Entre os sectores com maior potencial de crescimento na China, Sérgio Martins Alves encontra o agro-alimentar, que "está a ganhar cada vez mais relevância e deve ser uma aposta de futuro (do vinho ao azeite, das conservas aos lacticínios), mas também as TIC (tecnologias de informação e comunicação) e o sector industrial estão a aumentar as exportações (automóveis, etc.)".
Outro pólo de atracção é o Brasil, com um peso importante como destino de azeite, vinho, maçãs e pêras, gás de petróleo, cimentos hidráulicos e peixe congelado.

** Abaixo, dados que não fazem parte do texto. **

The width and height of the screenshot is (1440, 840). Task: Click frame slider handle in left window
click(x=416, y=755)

No entanto, entre os cinco primeiros países para onde Portugal mais exporta, apenas um é extracomunitário - Angola. Que mercadorias seguem para este mercado, que, não sendo novo, é estratégico para as exportadoras nacionais? Entre os produtos que (em valor) mais foram exportados estão cerveja, vinho, construções de ferro fundido, móveis, medicamentos e acessórios para automóveis.

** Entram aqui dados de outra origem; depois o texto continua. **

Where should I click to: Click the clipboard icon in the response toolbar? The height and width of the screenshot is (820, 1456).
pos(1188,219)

Os países do Atlântico e do Índico estão a tornar-se canais privilegiados para as empresas escoarem seus produtos. Os empresários reconhecem que é importante encontrar importadores em novas geografias e uma ideia que a crise da moeda única veio reforçar foi como isso é importante para diminuir o risco de dependência de um mercado quando este começa a abrandar e entra em recessão, como aconteceu com a zona euro.
A verdade é que, nos três primeiros meses deste ano, as vendas de bens para a UE caíram 1,4% face ao mesmo período do ano passado, ao contrário do que está a acontecer com o mercado extracomunitário, para onde as exportações - embora tenham abrandado - continuam a crescer (4,7%), segundo dados do INE.
A perda de dinamismo do mercado europeu forçou as empresas a procurar mercados alternativos. Mas isso é também sinal de uma "mudança de mentalidade dos nossos empresários, que começam a olhar para o mercado global, procurando aproveitar as oportunidades onde [quer] que surjam", considera a economista Rosa Forte, docente e investigadora na área de Economia Internacional na Faculdade de Economia da Universidade do Porto.
Diversificar mercados é determinante para reduzir riscos a choques externos, embora diminuir a dependência de um mercado específico não seja só importante por isso. Rosa Forte enfatiza que partir para outras geografias cria também "oportunidades de aprendizagem na produção de novos produtos em novos sectores, na medida em que as empresas se deparam com consumidores com diferentes gostos e com outros ambientes de negócio".
Apostar na exportação de produtos alimentares, agrícolas, máquinas, material de transporte e nos sectores tradicionais, como o têxtil, o calçado ou a cerâmica, é importante, defende a investigadora. "Como, atendendo à nossa reduzida dimensão, não temos possibilidade de responder em escala, as empresas têm de procurar concentrar-se em nichos de mercado onde o preço não é um factor-chave", recomenda.